* [TASK REQUIREMENTS]: Please output exactly the part of the records below that opens with the line containing "Task: Open the emoji sticker tool" and closes with the line containing "Task: Click the", both lines included, and nothing else.

=== RECORDS SUPPLIED ===

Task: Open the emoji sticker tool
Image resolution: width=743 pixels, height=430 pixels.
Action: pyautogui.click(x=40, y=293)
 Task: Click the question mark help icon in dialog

===
=== RECORDS SUPPLIED ===

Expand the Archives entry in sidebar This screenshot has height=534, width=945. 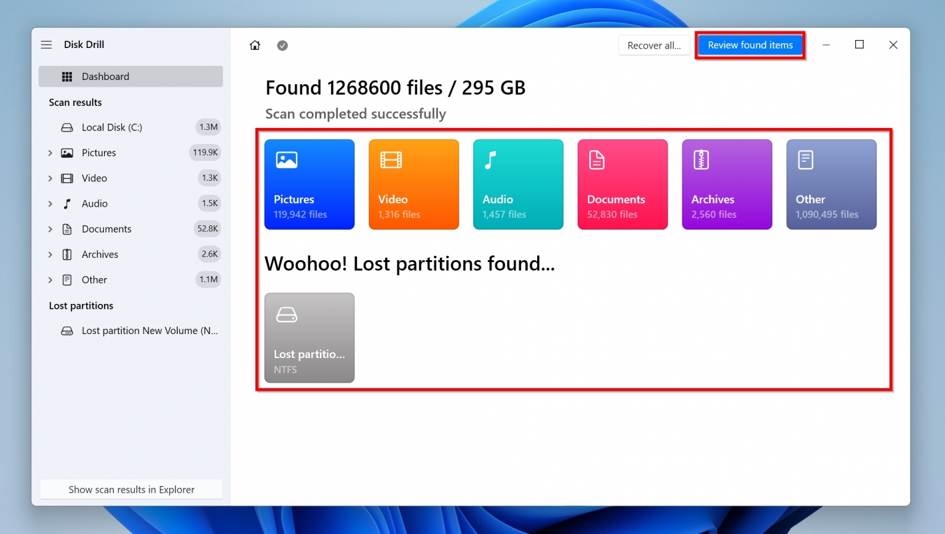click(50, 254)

===
=== RECORDS SUPPLIED ===

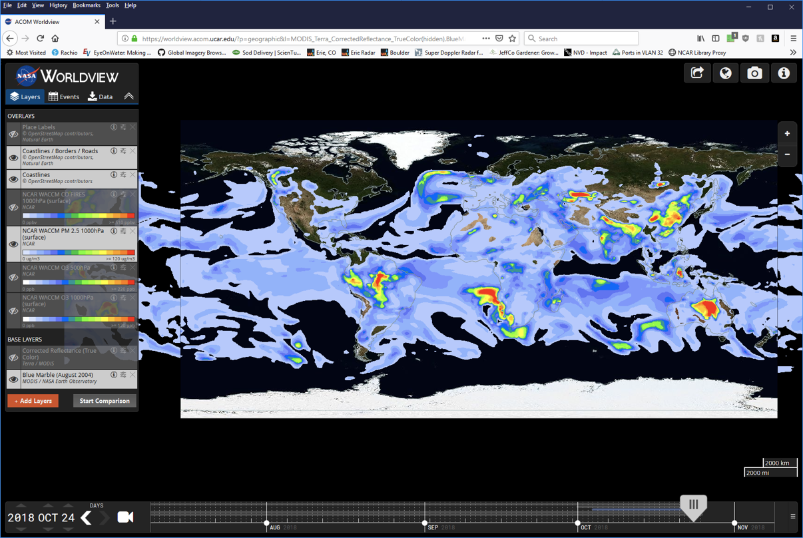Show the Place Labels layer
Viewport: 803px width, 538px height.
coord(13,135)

===

* [SOLUTION TO THIS TASK]:
Task: Open the emoji sticker tool
Image resolution: width=743 pixels, height=430 pixels.
Action: pyautogui.click(x=40, y=293)
 Task: Click the question mark help icon in dialog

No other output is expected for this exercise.